December 27th, 2011 § 0 comments

An abbreviated version of this story appeared in the Austin American-Statesman.

According to the National Bureau of Economic Research (NBER), the entity that officially measures economic cycles, the “Great Recession” ended in June 2009, although you’d never guess that the U.S. economy is supposed to be on the upswing, as many folks are still feeling the pain with poverty and hunger at record levels.

Case in point; the U.S. Labor Department just reported that the current average duration of unemployment at 40 weeks, is the longest in more than 60 years. And while Texas’ unemployment rate dropped to 8.1 percent in November 2011, it is still almost double the 4.4 percent in December 2007 when the recession began.

Here at the Capital Area Food Bank, we deal with the effects of harsh economic cycles and unemployment daily. In fact the recent U.S. Conference of Mayors 2011 Status Report on Hunger & Homelessness found that unemployment led the list of causes of hunger cited by the survey cities, followed by poverty, low wages and high housing costs.

The impact on our food bank has been dramatic. Since the recession started, we are now distributing 50 percent more food to the growing ranks of the hungry in our 21-county service territory. To put that into perspective, we distribute the equivalent in food of the weight of a Boeing 737 airplane every day, 365 days of the year.

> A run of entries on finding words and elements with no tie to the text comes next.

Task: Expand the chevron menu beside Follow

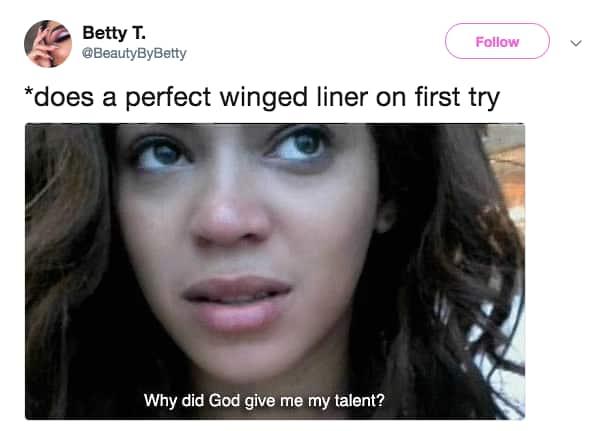Action: pyautogui.click(x=575, y=43)
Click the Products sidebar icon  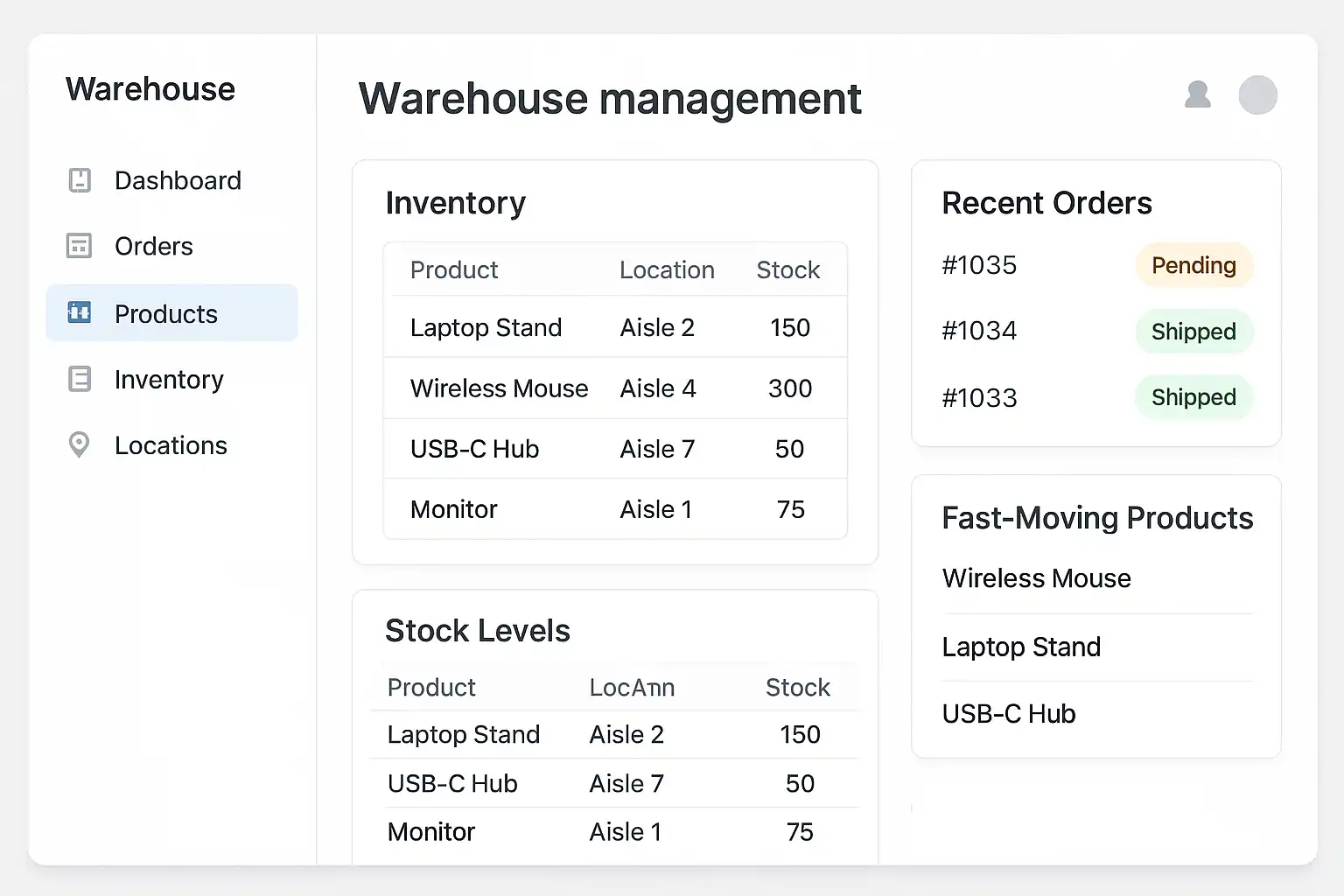[80, 313]
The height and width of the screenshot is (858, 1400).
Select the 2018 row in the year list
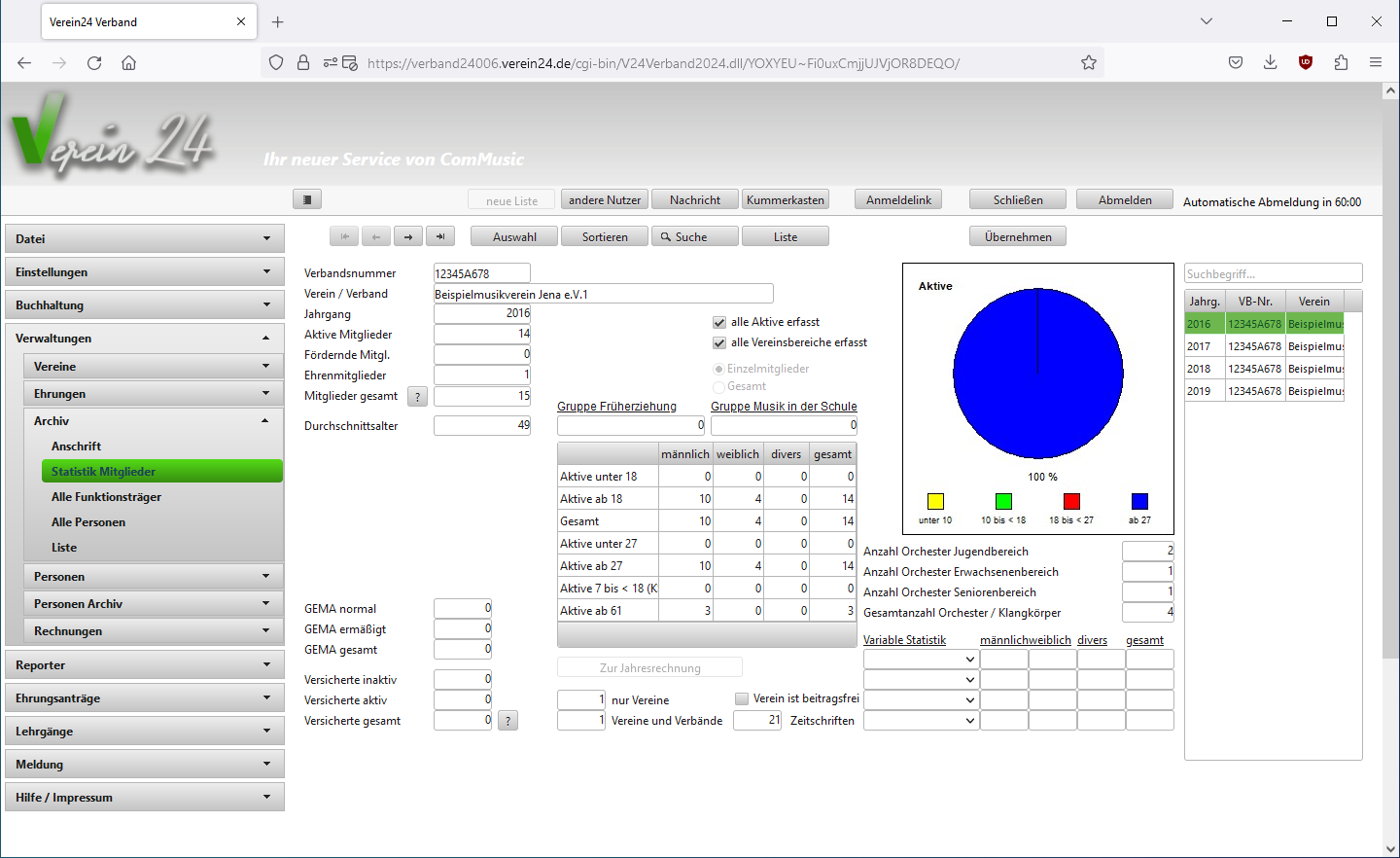click(1264, 369)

Hunger doesn’t discriminate. We serve children, seniors, the working poor, and the unemployed. Food bank clients cross every race, color, education level, and increasingly the middle class. None of these folks want to wait in a long line to receive food. However, they have little choice.

I track a lot of policy issues in my job—from our food bank’s primary concerns of hunger and food insecurity to corresponding issues such as housing, health care, and unemployment. All of those issues affect the demand for emergency food assistance.

The recent showdown over extending federal unemployment benefits—those benefits triggered when an unemployed worker has exhausted their state unemployment benefits-highlighted the fact that more than 100,000 unemployed Texans faced losing their unemployment insurance assistance at the end of the year.

The unemployment benefits extension does delay some suffering. However, without an ongoing commitment from our congressional leaders to act on behalf of the unemployed, more of our friends and neighbors will struggle to put food on their tables and we expect the food lines to get even longer.

Texas has more workers than jobs, and the current rate of job creation is not sufficient to make a dent in the economic downturn and speed up the recovery. In November, Texas had 997,162 (8.1%) unemployed workers according to the Bureau of Labor Statistics, but only added 20,800 new jobs that month. At this rate, it will take four years to get unemployed Texans back to work.

Until we turn this job shortfall around, unemployment insurance is a critical protection against hunger and poverty. Without it, it is likely many more Americans will not be able to feed themselves or their families. They will go hungry and that should be a national disgrace, because hunger is unacceptable.